Faced with the enormous and evergrowing amounts of data being generated in the world today, software architects need to pay special attention to the scalability of their solutions. They must also design systems that can, when needed, handle many thousands of concurrent users. It’s not easy, but designing for massive scalability is an absolute necessity.
Software architects have several options for designing scalable systems. They can scale vertically by using bigger machines with dozens of cores. They can use data distribution (replication) techniques to scale horizontally for increasing numbers of users. And they can scale data volume horizontally through the use of a data partitioning strategy. In practice, software architects will employ several of these techniques, trading off hardware costs, code complexity, and ease of deployment to suit their particular needs.
This paper will discuss how InterSystems IRIS Data Platform™ supports vertical scalability and horizontal scalability of both user and data volumes. It will outline several options for distributing and partitioning data and/or user volume, giving scenarios in which each option would be particularly useful. Finally, this paper will talk about how InterSystems IRIS helps simplify the configuration and provisioning of distributed systems.
Perhaps the simplest way to scale is to do so “vertically” – deploy on a bigger machine with more CPUs and memory.
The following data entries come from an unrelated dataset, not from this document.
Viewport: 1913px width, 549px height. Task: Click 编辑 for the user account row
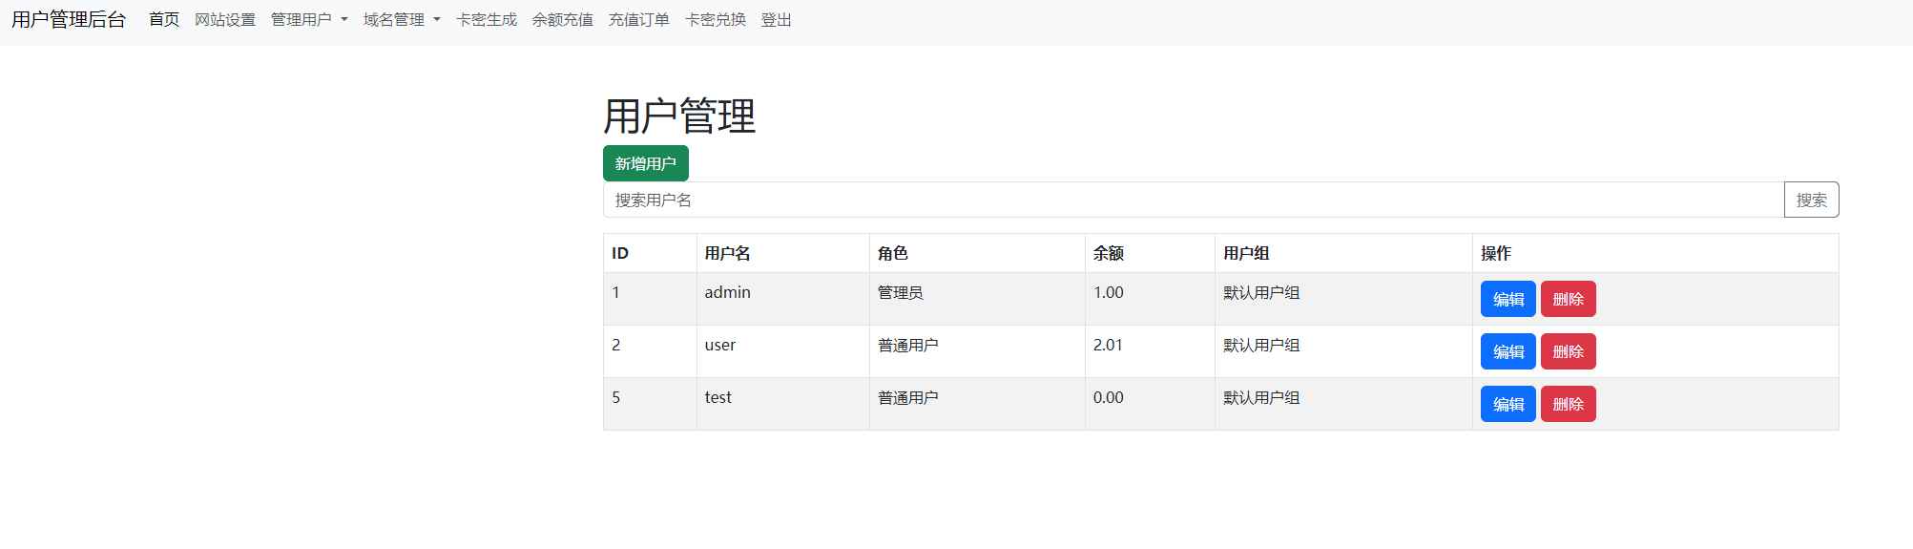(x=1508, y=351)
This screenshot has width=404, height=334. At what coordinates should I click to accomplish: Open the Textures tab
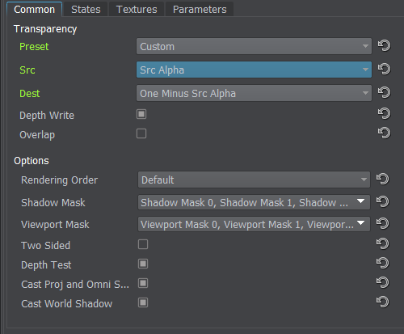click(137, 10)
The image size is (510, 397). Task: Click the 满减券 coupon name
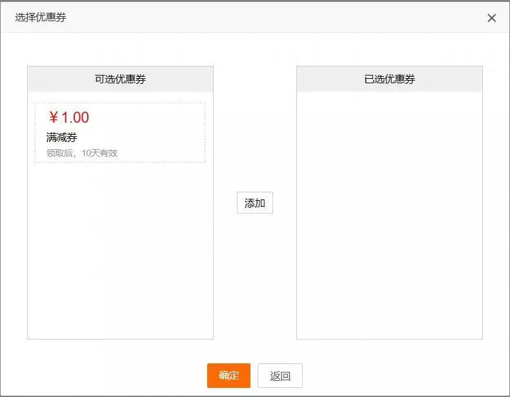[62, 137]
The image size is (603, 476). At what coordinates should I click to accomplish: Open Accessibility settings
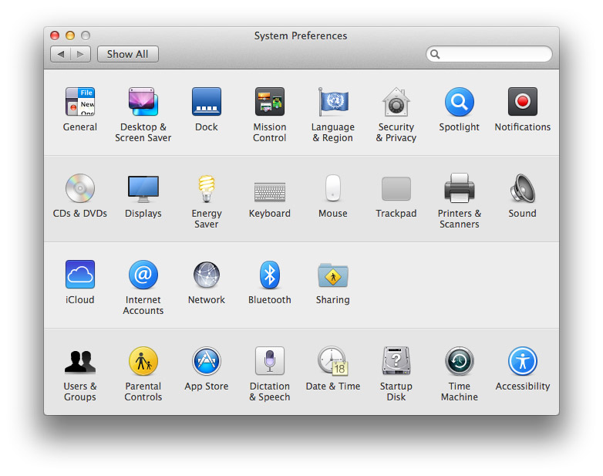[523, 361]
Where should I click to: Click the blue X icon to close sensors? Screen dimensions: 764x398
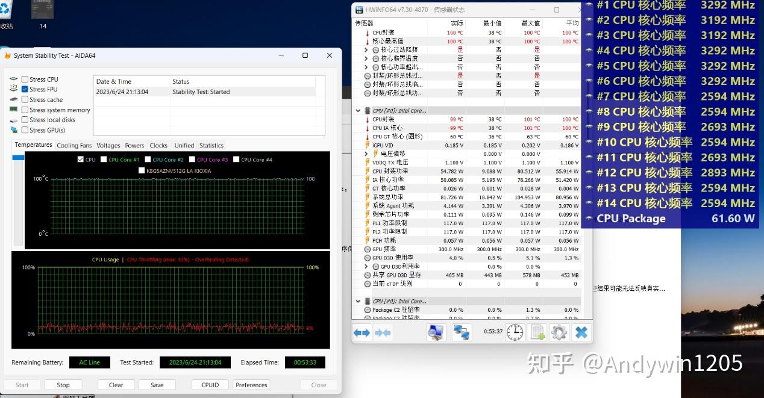pyautogui.click(x=581, y=332)
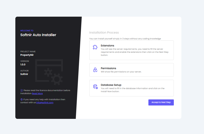Click the Extensions puzzle piece icon
Image resolution: width=204 pixels, height=134 pixels.
pos(95,47)
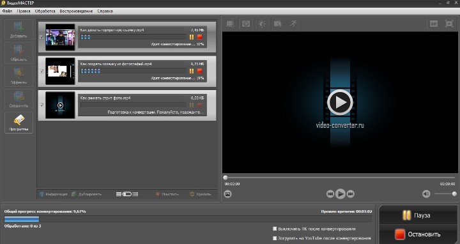Enable the upload to YouTube after conversion checkbox
This screenshot has height=244, width=460.
tap(275, 238)
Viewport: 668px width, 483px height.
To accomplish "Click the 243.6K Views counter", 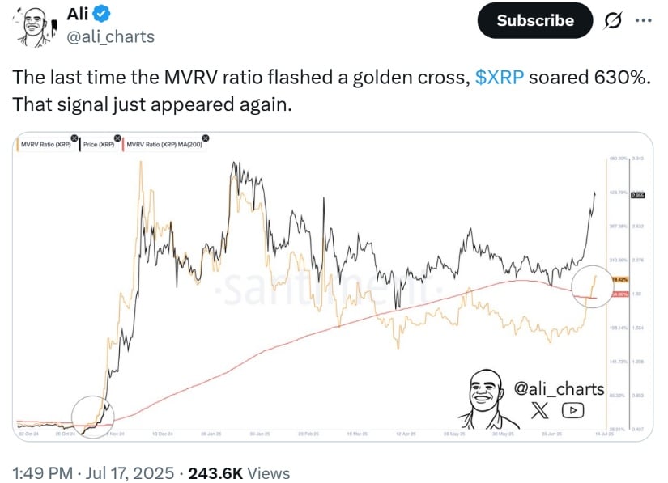I will [x=240, y=473].

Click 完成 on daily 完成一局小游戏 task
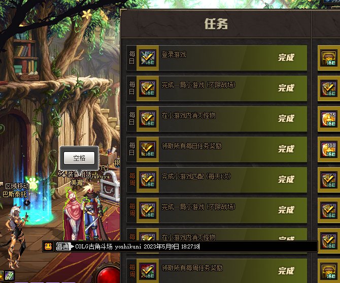click(286, 88)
InterSystems IRIS supports parallel processing of SQL and includes technology for optimizing the use of CPUs in multi-core machines.
However, there are practical limits to what can be achieved through vertical scaling alone. For one thing, even the largest available machine may not be able to handle the enormous data volumes and workloads required by modern applications. Also, “big iron” can be prohibitively expensive. Many organizations find it more cost-effective to buy, say, four 16-core servers than one 64-core machine.
Capacity planning for single-server architectures can be difficult, especially for solutions that are likely to have widely varying workloads. Having the ability to handle peak loads may result in wasteful underutilization during off hours. On the other hand, having too few cores may cause performance to slow to a crawl during periods of high usage. In addition, increasing the capacity of a single server architecture implies buying an entire new machine. Adding capacity “on the fly” is impossible.
In short, although it is important for software to leverage the full potential of the hardware on which it is deployed, vertical scalability alone is not enough to meet all but the most static workloads.
For all of the reasons given above, most organizations seeking massive scalability will deploy on networked systems, scaling workloads and/or data volumes “horizontally” by distributing the work across multiple servers. Typically, each server in the network will be an affordable machine, but larger servers may be used if needed to take advantage of vertical scalability as well.
Software architects will recognize that no two workloads are the same. Some modern applications may be accessed by hundreds of thousands of users concurrently, racking up very high numbers of small transaction per second. Others may only have a handful of users, but query petabytes worth of data. Both are very demanding workloads, but they require different approaches to scalability. We will start by considering each scenario separately.
Horizontal Scaling of User Volume
To support a huge number of concurrent users (or transactions), InterSystems IRIS relies on unique data caching technology called Enterprise Cache Protocol (ECP).
Within a network of servers, one will be configured as the data server where data is persisted. The others will be configured as application servers. Each application server runs an instance of InterSystems IRIS and presents data to the application as though it were a local database. Data is not persisted on the application servers. They are there to provide cache and CPU processing power.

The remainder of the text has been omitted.